Egidi, Leonardo, Roberta Pappadà, Francesco Pauli, and Nicola Torelli. 2018a. “Maxima Units Search (MUS) Algorithm: Methodology and Applications.” In Studies in Theoretical and Applied Statistics, edited by C. Perna, M. Pratesi, and A. Ruiz-Gazen, 71–81. Springer.
———. 2018b. “Relabelling in Bayesian Mixture Models by Pivotal Units.” Statistics and Computing 28 (4): 957–69.
Frühwirth-Schnatter, Sylvia. 2001. “Markov Chain Monte Carlo Estimation of Classical and Dynamic Switching and Mixture Models.” Journal of the American Statistical Association 96 (453): 194–209.
Frühwirth-Schnatter, Sylvia, and Gertraud Malsiner-Walli. 2019. “From Here to Infinity: Sparse Finite Versus Dirichlet Process Mixtures in Model-Based Clustering.” Advances in Data Analysis and Classification 13 (1): 33–64.

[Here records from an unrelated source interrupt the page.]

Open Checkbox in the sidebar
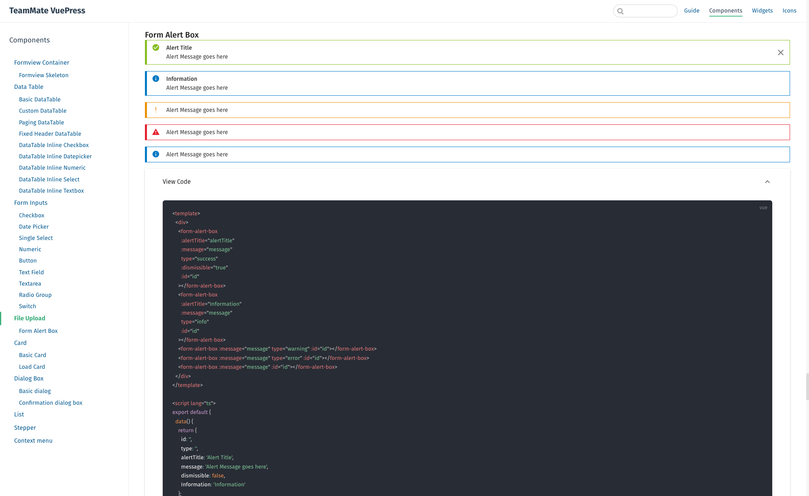 tap(31, 215)
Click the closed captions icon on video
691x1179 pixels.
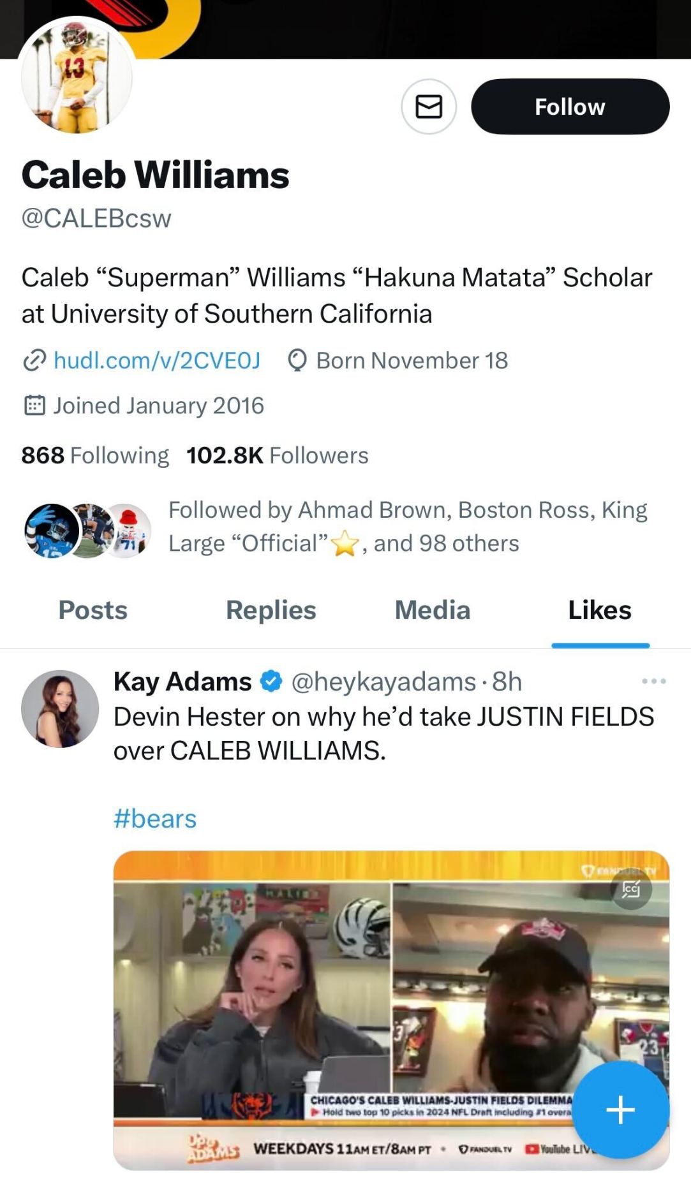point(630,888)
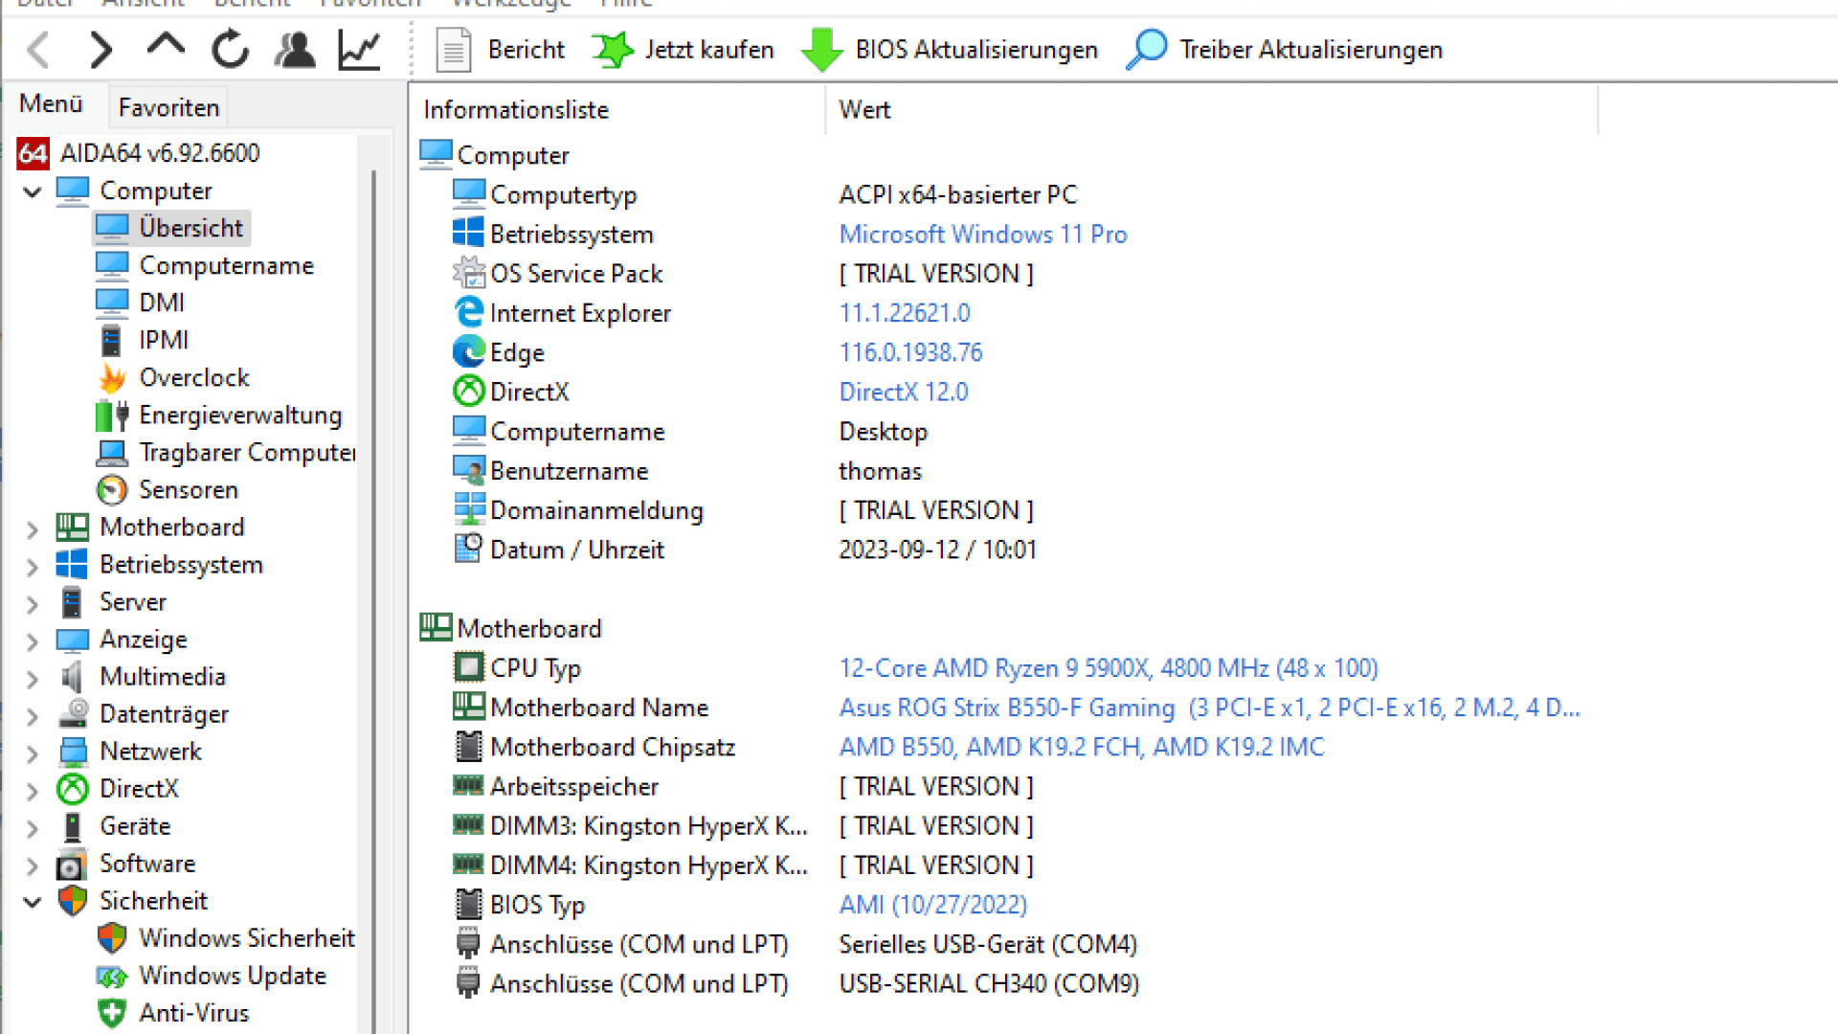This screenshot has width=1838, height=1034.
Task: Switch to the Menü tab
Action: coord(51,103)
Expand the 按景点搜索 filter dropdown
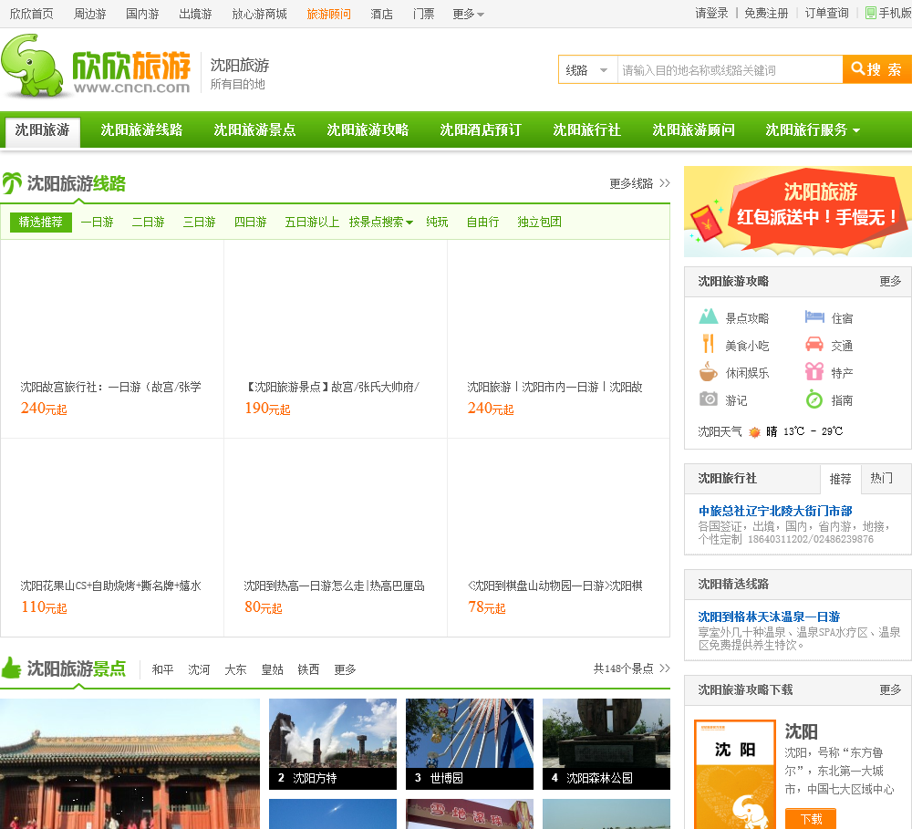 pyautogui.click(x=380, y=222)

Grün, B. 2011. bayesmix: Bayesian Mixture Models with JAGS. R Package Version 0.7-2.” https://CRAN.R-project.org/package=bayesmix.
Papastamoulis, Panagiotis. 2016. label.switching: An R Package for Dealing with the Label Switching Problem in MCMC Outputs.” Journal of Statistical Software, Code Snippets 69 (1): 1–24. https://doi.org/10.18637/jss.v069.c01.
Titterington, D Michael, Adrian FM Smith, and Udi E Makov. 1985. Statistical Analysis of Finite Mixture Distributions. Wiley.